Kasih Karunia

“Kepadaku, yang paling hina di antara segala orang kudus, telah dianugerahkan kasih karunia ini, untuk memberitakan kepada orang-orang bukan Yahudi kekayaan Kristus, yang tidak terduga itu” Efesus 3: 8

Apakah kasih karunia yang Paulus maksudkan di atas? Hari ini kita akan belajar bersama-sama tentang kasih karunia yang Allah anugerahkan kepada kita.

Kasih karunia adalah pemberian cuma-cuma dari Tuhan untuk setiap orang yang tidak layak menerimanya. Kasih karunia itu kepunyaaan Tuhan, tidak dapat dibeli, namun hanya dapat diperoleh jika Ia memberikannya.

Tahukah saudara bahwa kemampuan kita terbatas. Kita perlu kasih karunia di dalam hidup ini. Kasih karunia adalah kemampuan yang Tuhan berikan kepada kita agar kita dapat melakukan hal-hal yang tidak mampu dilakukan dengan kemampuan dan kekuatan kita sendiri.

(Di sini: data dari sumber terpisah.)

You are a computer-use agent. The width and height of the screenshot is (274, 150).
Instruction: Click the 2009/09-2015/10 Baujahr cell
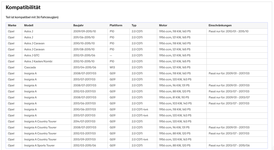89,32
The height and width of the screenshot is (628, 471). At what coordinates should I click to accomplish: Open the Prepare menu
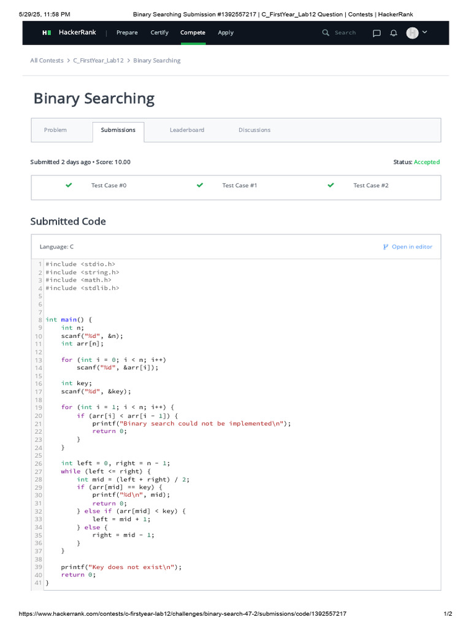point(127,33)
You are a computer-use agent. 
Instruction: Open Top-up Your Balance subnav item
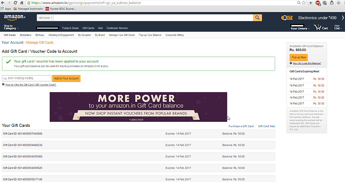pos(150,35)
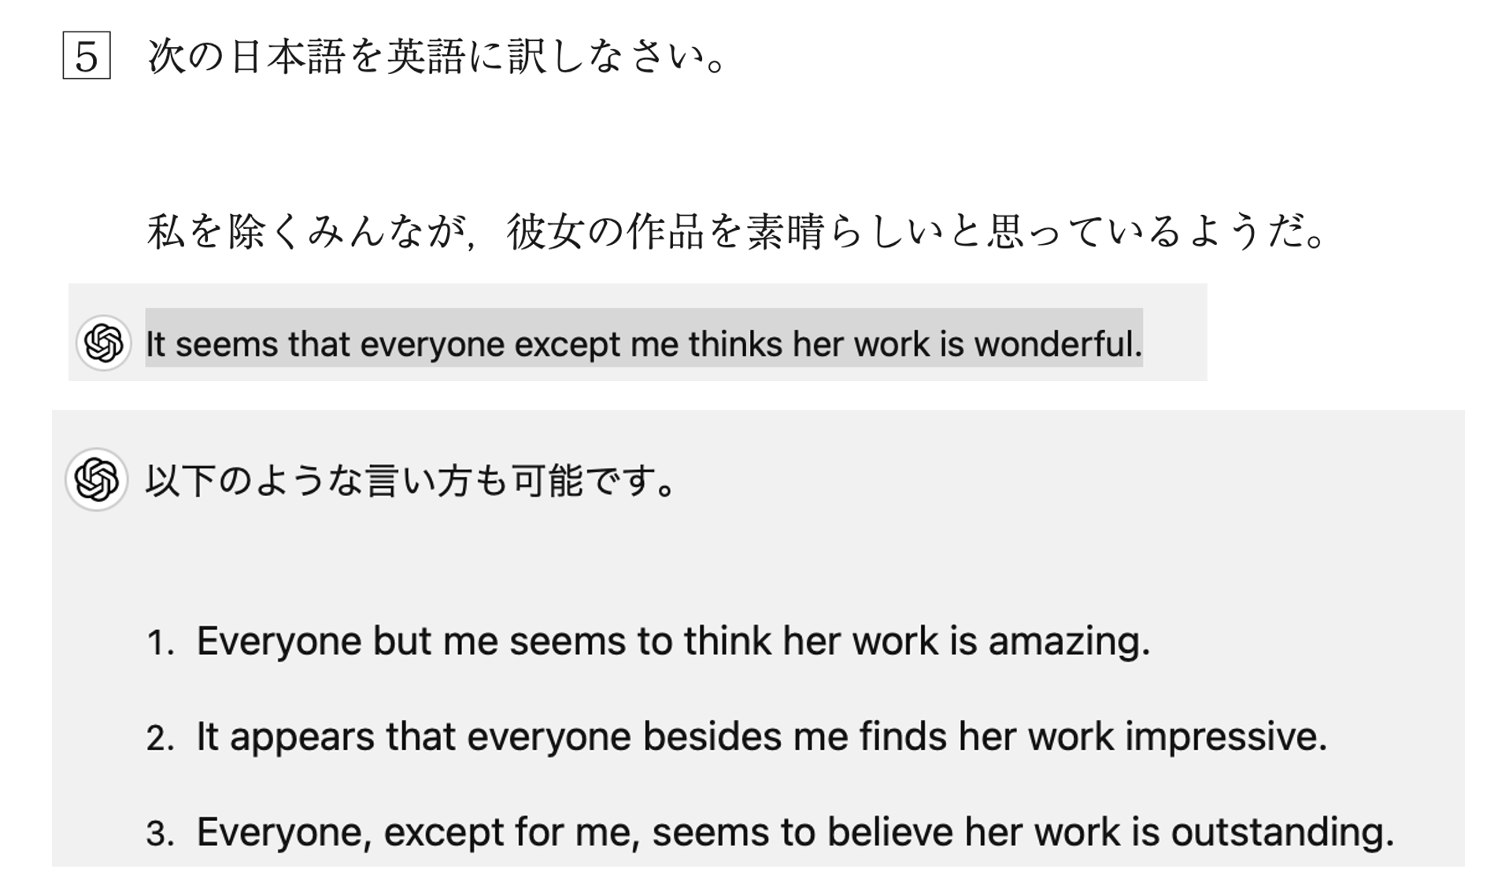The width and height of the screenshot is (1505, 880).
Task: Click the text 以下のような言い方も可能です
Action: tap(409, 480)
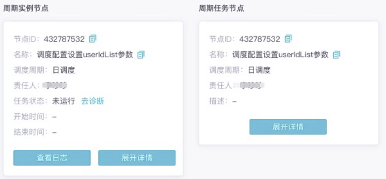386x179 pixels.
Task: Click 日调度 value in 周期任务节点 card
Action: tap(259, 70)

Hidup ini tidak dapat ditebak. Banyak hal-hal yang di luar dugaan terjadi di dalam hidup kita.

Mama saya meninggal secara tiba-tiba. Tepatnya 2 hari sebelum ulang tahun ke-18 saya. Mama tidak sakit, ia tidur pada malam itu dan tidak bangun lagi. Ayah saya meninggal 10 tahun kemudian, ia ditabrak oleh sepada motor, kakinya patah dan meninggal. Tidak masuk di akal! Hidup ini tidak menentu, banyak sekali ketidakpastian! Tanpa kasih karunia kita akan hidup dalam kepahitan dan kekecewaan.

Kasih karunia itu tidak adil. “Sebab adalah kasih karunia, jika seorang karena sadar akan kehendak Allah menanggung penderitaan yang tidak harus ia tanggung. Sebab dapatkah disebut pujian, jika kamu menderita pukulan karena kamu berbuat dosa?” (1 Petrus 2: 19-20).

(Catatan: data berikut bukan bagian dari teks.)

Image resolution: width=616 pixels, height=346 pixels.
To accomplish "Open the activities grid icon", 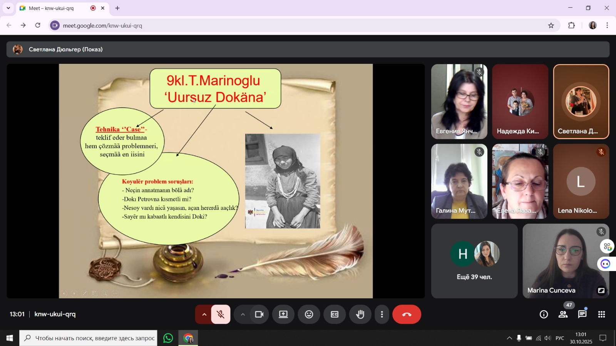I will point(601,314).
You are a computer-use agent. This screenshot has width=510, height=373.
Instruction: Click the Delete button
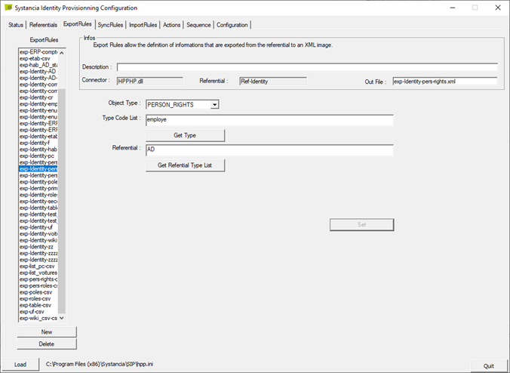(x=47, y=344)
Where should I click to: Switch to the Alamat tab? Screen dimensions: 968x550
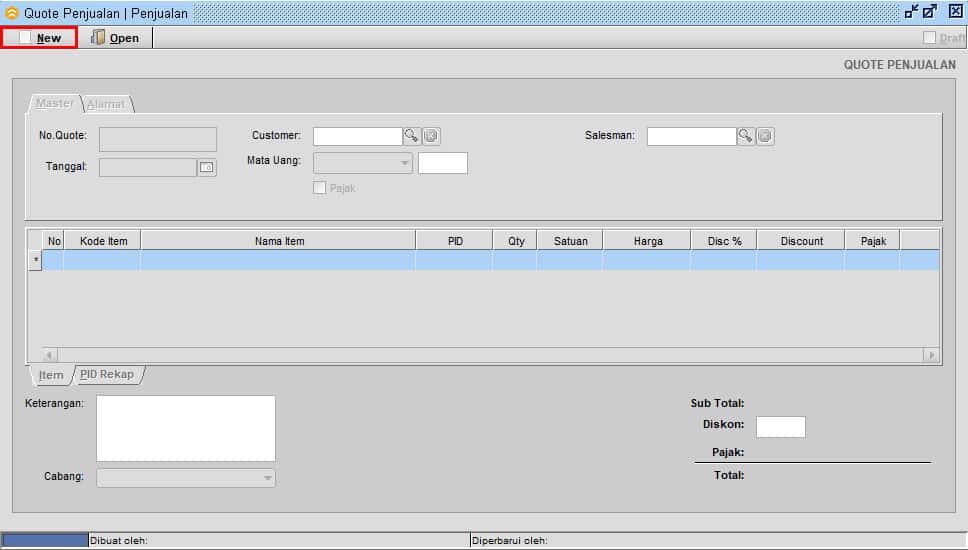point(106,104)
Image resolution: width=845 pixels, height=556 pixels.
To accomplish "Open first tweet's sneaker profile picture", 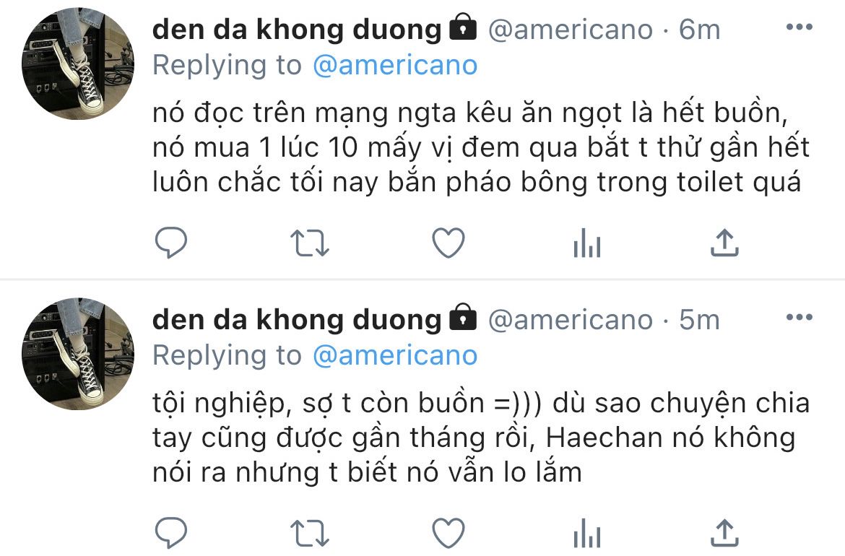I will pos(78,63).
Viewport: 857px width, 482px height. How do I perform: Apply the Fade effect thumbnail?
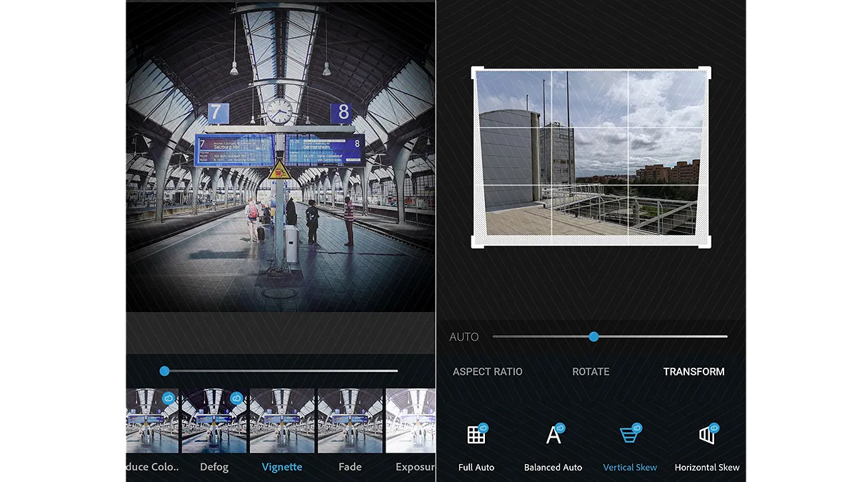tap(350, 421)
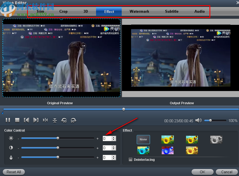
Task: Flip the video vertically
Action: [x=55, y=120]
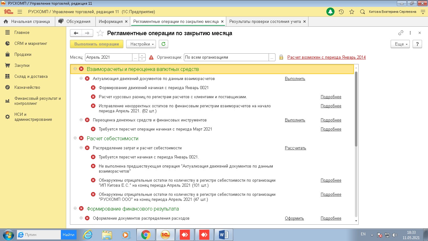This screenshot has height=241, width=428.
Task: Click the notification bell icon
Action: (x=330, y=12)
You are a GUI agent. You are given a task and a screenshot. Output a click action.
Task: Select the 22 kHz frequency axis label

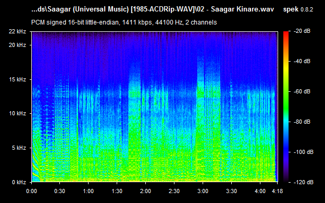point(17,32)
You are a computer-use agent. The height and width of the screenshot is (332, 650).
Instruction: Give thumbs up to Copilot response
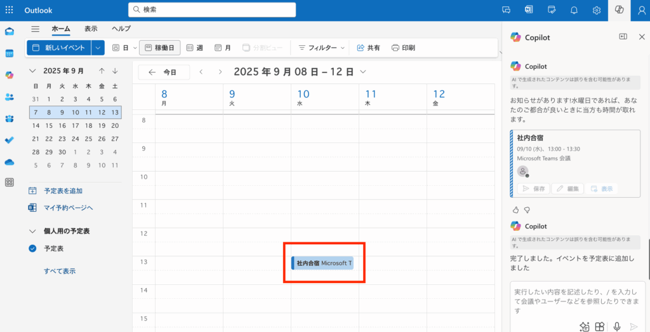tap(515, 209)
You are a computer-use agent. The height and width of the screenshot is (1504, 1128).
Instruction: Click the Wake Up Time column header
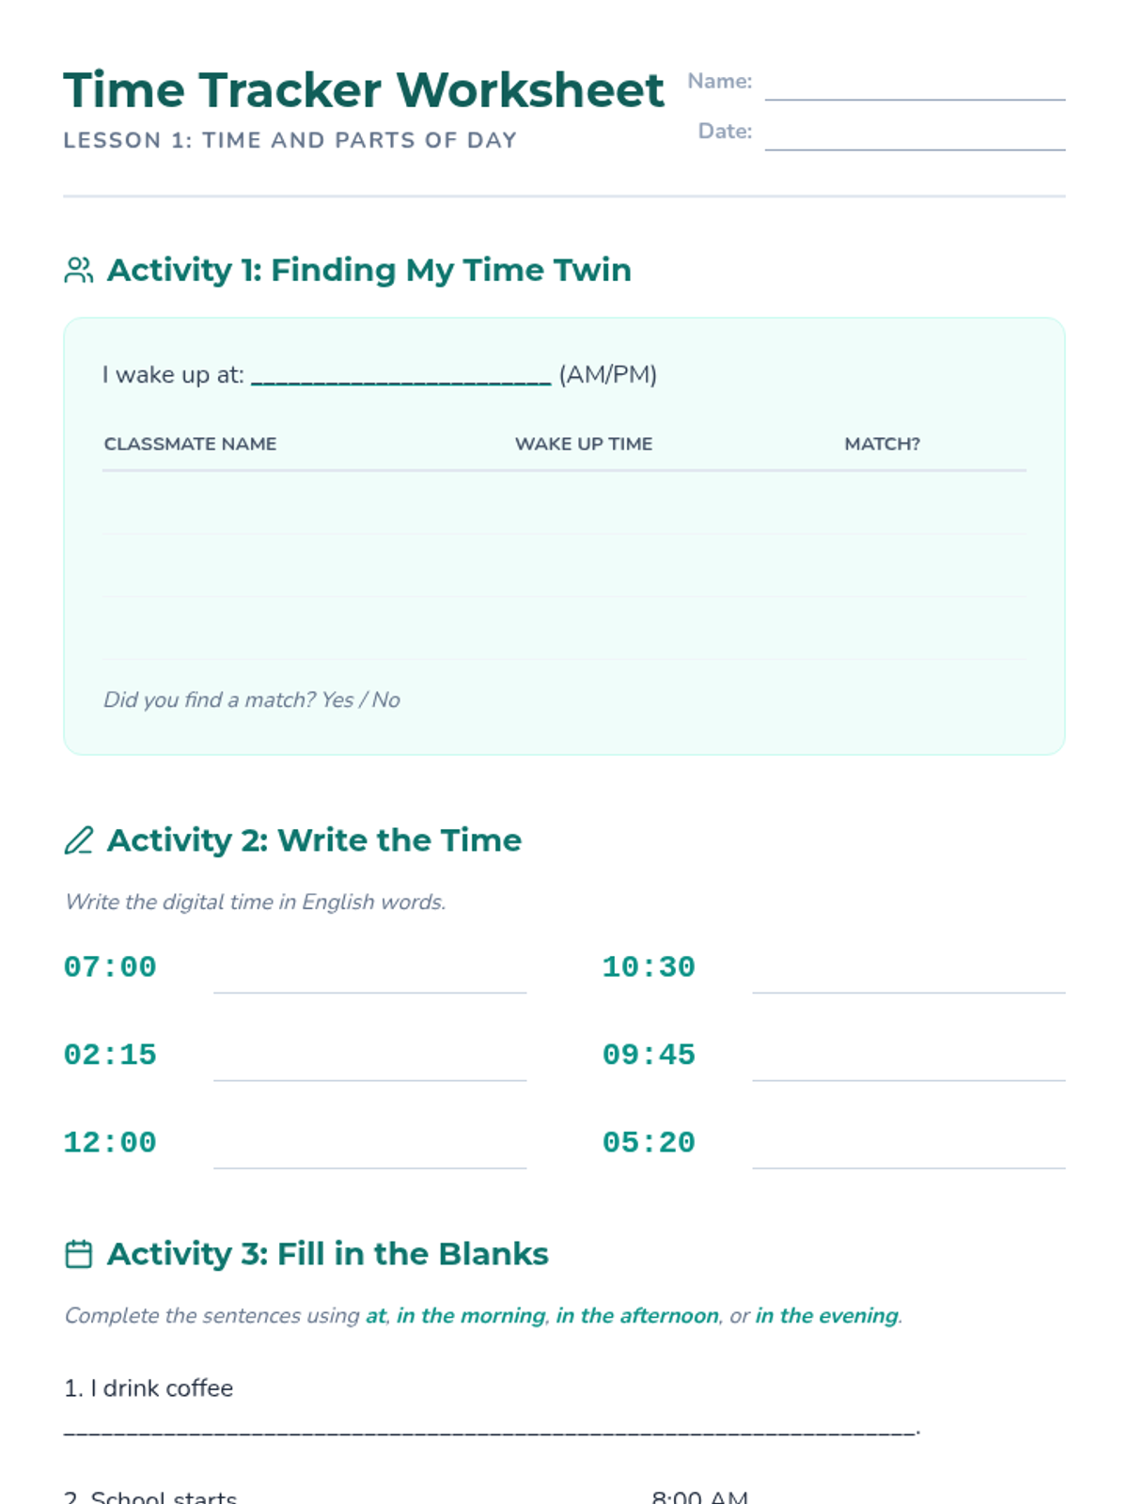coord(583,444)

Sekarang ini kebencian, sakit hati, dan sebagainya itu dianggap hal yang normal. Tetapi pengampunan dianggap sebagai sesuatu yang abnormal (tidak normal).

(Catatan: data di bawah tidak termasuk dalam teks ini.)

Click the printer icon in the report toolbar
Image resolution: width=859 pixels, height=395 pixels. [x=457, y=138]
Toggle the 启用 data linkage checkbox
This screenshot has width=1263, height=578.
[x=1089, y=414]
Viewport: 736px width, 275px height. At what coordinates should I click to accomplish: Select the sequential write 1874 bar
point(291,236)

Papa saya meninggal karena kesalahan dokter yang merawatnya pada waktu itu. Dokter membius papa dan mengoperasi kakinya yang patah. Namun setelah dioperasi papa tidak bisa kembali sadar, setiap kali sadar sebentar ia jatuh pingsan lagi. Ia akhirnya meninggal dunia. Setelah diselidiki, rupanya ada pendarahan di otak papa saya, dan ia seharusnya tidak boleh dibius. Papa adalah seorang hamba Tuhan, dan banyak sekali pada waktu itu jemaat papa yang menyuruh kami anak-anak papa untuk menuntut dokter tersebut. Mereka bahkan menyusun semua surat-surat pengadilan, tuntutan dan sebagainya. Para pengacara pun sudah siap. Kita, anak-anak papa hanya perlu menanda-tangani surat tuntutan saja. Singkat cerita, semua anak-anak papa sepakat untuk memaafkan dokter tersebut dan tidak menuntut. Jemaat papa yang menolong kami mempersiapan tuntutan tersebut berkata bahwa kami gila, dan tidak mengasihi papa karena tidak mau menuntut dokter yang berbuat kesalahan tersebut.

Kebencian dianggap normal, dan pengampunan dianggap abnormal!

“Jagalah supaya jangan ada seorangpun menjauhkan diri dari kasih karunia Allah, agar jangan tumbuh akar yang pahit yang menimbulkan kerusuhan dan yang mencemarkan banyak orang” (Ibrani 12: 15).

Apa alasan lain kita perlu kasih karunia Tuhan? Hidup ini juga penuh dengan godaan, ujian, dosa, dan lain-lain. Sering kali cobaan yang kita hadapi melebihi kekuataan kita. Kita perlu kasih karunia Tuhan agar kuat menghadapi segala cobaan!

Kunci agar kita tidak hidup dalam kepahitan, iri hati, dsb adalah: 1. TERIMA kasih karunia Tuhan dan pengampunan tanpa syarat dari-Nya bagi setiap kita. 2. LEPASkan kasih karunia yang sudah kita terima itu kepada orang lain. Beri pengampunan kepada sesama kita yang membutuhkannya.

“Serahkanlah segala kekuatiranmu kepada-Nya, sebab Ia yang memelihara kamu” (1 Petrus 5: 7).